ただし、還付金は相続税の課税対象に含まれるため、相続税申告時には還付金を含めて計算する必要があります。
準確定申告の手続きの流れ
準確定申告の手続きは以下の流れで行います。
- 相続人全員に準確定申告の必要性を知らせる
- 必要書類を整える
- 税務署へ申告する
- 納税もしくは還付金を受け取る
- 必要に応じて還付金も含めて相続税申告をする
相続人全員に準確定申告の必要性を知らせる
準確定申告は原則「相続人が連名で申告する」ことになっています。
そのため、準確定申告の手順には「各相続人に連絡する」という工程が含まれるのです。
なお、知らせるべき相手としては受遺者も含みます。
また、相続人や受遺者のうち代表者1名が申告することもできますが、各人が別々に提出することもできます。
複数の相続人らがいる場合には「準確定申告の付表」に各相続人の氏名や住所などの情報を記載して添付します。
必要書類を整える
準確定申告に必要な主な書類は以下です。
• • •
## 問題 A
下のレコードのうち、「empty」という文字列を含む行の数を数えてください。答えは数だけにしてください。

[データセットのレコード]
• • •
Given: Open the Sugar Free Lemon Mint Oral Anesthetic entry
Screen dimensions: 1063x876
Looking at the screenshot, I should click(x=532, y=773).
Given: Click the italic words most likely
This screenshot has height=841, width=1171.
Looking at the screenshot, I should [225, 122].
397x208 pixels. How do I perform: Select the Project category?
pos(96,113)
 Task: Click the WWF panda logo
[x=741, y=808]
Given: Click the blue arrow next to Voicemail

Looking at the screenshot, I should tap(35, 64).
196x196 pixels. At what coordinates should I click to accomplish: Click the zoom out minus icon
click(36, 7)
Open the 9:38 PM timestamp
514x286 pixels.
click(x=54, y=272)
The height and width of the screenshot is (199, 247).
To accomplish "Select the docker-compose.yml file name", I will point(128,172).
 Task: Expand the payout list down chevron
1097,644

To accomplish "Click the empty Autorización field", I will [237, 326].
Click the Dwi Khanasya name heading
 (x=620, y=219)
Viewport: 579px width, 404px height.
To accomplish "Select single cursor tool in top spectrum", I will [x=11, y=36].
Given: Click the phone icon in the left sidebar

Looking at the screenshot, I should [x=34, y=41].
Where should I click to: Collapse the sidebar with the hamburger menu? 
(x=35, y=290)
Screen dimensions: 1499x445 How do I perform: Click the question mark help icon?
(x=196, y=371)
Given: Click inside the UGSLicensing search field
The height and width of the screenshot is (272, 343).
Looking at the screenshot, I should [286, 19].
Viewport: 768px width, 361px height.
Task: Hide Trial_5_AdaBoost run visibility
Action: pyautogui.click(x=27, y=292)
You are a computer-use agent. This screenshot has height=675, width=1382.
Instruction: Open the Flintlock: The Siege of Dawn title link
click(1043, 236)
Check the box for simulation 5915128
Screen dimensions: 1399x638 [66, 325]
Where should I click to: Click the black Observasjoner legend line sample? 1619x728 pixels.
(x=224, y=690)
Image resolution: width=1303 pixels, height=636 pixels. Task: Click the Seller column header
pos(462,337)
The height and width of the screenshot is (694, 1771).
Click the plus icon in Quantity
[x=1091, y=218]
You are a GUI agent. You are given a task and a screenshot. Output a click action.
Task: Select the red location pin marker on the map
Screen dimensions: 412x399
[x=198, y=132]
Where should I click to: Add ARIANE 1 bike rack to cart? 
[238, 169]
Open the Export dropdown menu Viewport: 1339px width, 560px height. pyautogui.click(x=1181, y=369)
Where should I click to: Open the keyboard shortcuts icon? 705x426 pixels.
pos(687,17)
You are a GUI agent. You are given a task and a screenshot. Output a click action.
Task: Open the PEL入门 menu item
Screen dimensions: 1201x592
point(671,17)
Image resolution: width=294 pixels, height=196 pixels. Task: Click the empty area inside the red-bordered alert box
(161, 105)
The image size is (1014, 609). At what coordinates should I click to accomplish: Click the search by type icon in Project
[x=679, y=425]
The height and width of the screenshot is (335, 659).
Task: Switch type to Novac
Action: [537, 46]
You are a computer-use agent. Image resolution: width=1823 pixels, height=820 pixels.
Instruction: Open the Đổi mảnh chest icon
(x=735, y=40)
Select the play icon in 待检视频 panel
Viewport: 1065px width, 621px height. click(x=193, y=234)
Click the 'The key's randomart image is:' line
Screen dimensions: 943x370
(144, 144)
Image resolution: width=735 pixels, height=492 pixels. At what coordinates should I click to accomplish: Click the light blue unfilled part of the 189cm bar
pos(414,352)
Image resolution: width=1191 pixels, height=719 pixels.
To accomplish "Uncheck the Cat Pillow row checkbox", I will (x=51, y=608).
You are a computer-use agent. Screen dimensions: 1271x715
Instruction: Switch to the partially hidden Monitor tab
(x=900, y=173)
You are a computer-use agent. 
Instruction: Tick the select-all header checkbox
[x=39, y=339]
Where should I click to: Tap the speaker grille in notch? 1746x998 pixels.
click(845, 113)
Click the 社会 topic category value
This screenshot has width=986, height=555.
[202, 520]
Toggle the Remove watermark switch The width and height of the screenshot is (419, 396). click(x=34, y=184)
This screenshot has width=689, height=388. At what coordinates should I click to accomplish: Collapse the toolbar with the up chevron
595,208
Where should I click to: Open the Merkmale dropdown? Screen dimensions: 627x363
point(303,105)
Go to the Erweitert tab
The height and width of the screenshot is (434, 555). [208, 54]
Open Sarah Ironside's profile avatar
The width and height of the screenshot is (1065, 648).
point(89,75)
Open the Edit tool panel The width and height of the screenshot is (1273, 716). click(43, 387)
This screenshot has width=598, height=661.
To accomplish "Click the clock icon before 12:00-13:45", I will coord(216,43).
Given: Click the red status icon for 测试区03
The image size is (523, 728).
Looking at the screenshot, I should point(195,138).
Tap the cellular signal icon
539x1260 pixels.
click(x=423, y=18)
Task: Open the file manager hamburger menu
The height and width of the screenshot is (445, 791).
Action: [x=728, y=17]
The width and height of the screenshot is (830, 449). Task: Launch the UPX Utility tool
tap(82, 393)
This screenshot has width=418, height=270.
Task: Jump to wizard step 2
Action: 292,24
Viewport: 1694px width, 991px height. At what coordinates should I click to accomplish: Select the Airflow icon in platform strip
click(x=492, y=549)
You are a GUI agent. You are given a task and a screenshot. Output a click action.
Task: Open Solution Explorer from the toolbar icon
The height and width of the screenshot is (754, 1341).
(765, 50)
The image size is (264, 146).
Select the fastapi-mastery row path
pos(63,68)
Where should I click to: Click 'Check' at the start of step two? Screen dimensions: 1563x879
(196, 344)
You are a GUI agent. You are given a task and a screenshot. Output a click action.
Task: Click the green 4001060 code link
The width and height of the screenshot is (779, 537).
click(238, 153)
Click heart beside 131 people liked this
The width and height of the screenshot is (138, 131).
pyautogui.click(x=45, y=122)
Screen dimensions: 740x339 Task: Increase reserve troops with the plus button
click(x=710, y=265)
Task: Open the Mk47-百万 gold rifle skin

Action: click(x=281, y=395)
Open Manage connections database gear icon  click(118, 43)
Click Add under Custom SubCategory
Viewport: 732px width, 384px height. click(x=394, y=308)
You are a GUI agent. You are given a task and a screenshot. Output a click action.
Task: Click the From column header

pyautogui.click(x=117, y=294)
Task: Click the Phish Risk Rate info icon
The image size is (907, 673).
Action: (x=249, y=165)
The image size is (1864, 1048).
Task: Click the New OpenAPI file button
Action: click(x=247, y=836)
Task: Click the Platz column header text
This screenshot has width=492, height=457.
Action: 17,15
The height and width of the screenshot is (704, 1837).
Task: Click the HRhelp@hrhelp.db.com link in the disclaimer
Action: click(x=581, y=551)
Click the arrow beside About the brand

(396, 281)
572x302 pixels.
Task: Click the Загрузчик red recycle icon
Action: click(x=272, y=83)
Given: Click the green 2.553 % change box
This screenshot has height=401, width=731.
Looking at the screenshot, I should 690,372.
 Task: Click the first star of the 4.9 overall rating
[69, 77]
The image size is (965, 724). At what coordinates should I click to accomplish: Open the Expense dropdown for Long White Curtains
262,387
• • •
## 問題 B
上にある準確定申告の手続きについての文章を、最後の文の次から書き継いでください。

## 解答 A
2

## 解答 B
- 確定申告書
- 青色申告決算書または収支内訳書(個人事業や不動産による収入がある場合)
- 準確定申告書付表(相続人などが2名以上いる場合)
- 源泉徴収票や控除を証明するもの
- 準確定申告の確認書(電子申告の場合)
- 委任状(還付金の受け取りを相続人の代表者に委任する場合)
- マイナンバーカード(ない場合は通知カードや住民票の写しなどマイナンバー表示があるもの、および運転免許証などの身分証明書)
税務署へ申告する
税務署への申告は、郵送・持参・e-Taxによる電子申告のいずれも可能です。
申告を難しいと感じる場合は、税理士へ相談しましょう。
納税もしくは還付金を受け取る
準確定申告の内容に応じ、「納税する」もしくは「還付金を受け取る」ことになります。
還付金がある場合は代表者が一旦受領して各人へ分けることもできますが、その際には代表者への委任状も必要です。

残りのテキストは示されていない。